* [Provided records]
▼▼▼

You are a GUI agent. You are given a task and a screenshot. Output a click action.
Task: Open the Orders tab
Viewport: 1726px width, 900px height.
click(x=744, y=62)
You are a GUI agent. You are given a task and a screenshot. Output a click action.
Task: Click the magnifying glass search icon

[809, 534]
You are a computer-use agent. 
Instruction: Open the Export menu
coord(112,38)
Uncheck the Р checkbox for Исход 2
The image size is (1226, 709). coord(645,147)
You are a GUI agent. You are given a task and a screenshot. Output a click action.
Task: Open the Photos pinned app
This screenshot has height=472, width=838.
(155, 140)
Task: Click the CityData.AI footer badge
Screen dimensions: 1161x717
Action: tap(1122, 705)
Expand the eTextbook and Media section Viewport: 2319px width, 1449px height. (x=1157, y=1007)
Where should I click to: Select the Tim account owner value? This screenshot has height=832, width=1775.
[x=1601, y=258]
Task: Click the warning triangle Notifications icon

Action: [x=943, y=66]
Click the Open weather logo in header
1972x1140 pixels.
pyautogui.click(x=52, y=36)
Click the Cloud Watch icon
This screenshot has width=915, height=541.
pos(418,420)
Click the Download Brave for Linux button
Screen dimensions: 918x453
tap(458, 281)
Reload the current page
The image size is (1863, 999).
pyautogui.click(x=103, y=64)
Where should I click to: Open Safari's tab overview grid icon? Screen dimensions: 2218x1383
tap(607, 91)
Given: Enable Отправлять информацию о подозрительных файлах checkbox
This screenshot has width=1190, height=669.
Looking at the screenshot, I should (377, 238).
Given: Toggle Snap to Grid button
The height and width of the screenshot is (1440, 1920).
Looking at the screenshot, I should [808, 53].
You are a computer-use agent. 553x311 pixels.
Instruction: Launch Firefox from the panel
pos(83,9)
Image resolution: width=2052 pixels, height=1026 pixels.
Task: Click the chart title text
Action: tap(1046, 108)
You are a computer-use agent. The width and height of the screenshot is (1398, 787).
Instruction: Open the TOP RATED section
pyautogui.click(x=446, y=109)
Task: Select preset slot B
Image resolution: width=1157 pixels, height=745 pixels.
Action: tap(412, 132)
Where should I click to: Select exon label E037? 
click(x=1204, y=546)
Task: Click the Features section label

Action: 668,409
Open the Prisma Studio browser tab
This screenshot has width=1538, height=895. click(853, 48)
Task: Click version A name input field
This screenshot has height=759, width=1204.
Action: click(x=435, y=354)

▲▲▲

* [Instructions for the task]
Could you restate the listing above word for word?

* [Answer]
You are a GUI agent. You are given a task and a screenshot. Output a click action.
Task: Open the Orders tab
Viewport: 1726px width, 900px height.
click(x=744, y=62)
You are a GUI agent. You are given a task and a screenshot. Output a click action.
Task: Click the magnifying glass search icon

[809, 534]
You are a computer-use agent. 
Instruction: Open the Export menu
coord(112,38)
Uncheck the Р checkbox for Исход 2
The image size is (1226, 709). coord(645,147)
You are a GUI agent. You are given a task and a screenshot. Output a click action.
Task: Open the Photos pinned app
This screenshot has height=472, width=838.
(155, 140)
Task: Click the CityData.AI footer badge
Screen dimensions: 1161x717
Action: tap(1122, 705)
Expand the eTextbook and Media section Viewport: 2319px width, 1449px height. (x=1157, y=1007)
Where should I click to: Select the Tim account owner value? This screenshot has height=832, width=1775.
[x=1601, y=258]
Task: Click the warning triangle Notifications icon

Action: [x=943, y=66]
Click the Open weather logo in header
1972x1140 pixels.
pyautogui.click(x=52, y=36)
Click the Cloud Watch icon
This screenshot has width=915, height=541.
pos(418,420)
Click the Download Brave for Linux button
Screen dimensions: 918x453
tap(458, 281)
Reload the current page
The image size is (1863, 999).
pyautogui.click(x=103, y=64)
Where should I click to: Open Safari's tab overview grid icon? Screen dimensions: 2218x1383
tap(607, 91)
Given: Enable Отправлять информацию о подозрительных файлах checkbox
This screenshot has width=1190, height=669.
Looking at the screenshot, I should (377, 238).
Given: Toggle Snap to Grid button
The height and width of the screenshot is (1440, 1920).
Looking at the screenshot, I should [808, 53].
You are a computer-use agent. 553x311 pixels.
Instruction: Launch Firefox from the panel
pos(83,9)
Image resolution: width=2052 pixels, height=1026 pixels.
Task: Click the chart title text
Action: tap(1046, 108)
You are a computer-use agent. The width and height of the screenshot is (1398, 787).
Instruction: Open the TOP RATED section
pyautogui.click(x=446, y=109)
Task: Select preset slot B
Image resolution: width=1157 pixels, height=745 pixels.
Action: tap(412, 132)
Where should I click to: Select exon label E037? 
click(x=1204, y=546)
Task: Click the Features section label

Action: 668,409
Open the Prisma Studio browser tab
This screenshot has width=1538, height=895. click(853, 48)
Task: Click version A name input field
This screenshot has height=759, width=1204.
Action: click(x=435, y=354)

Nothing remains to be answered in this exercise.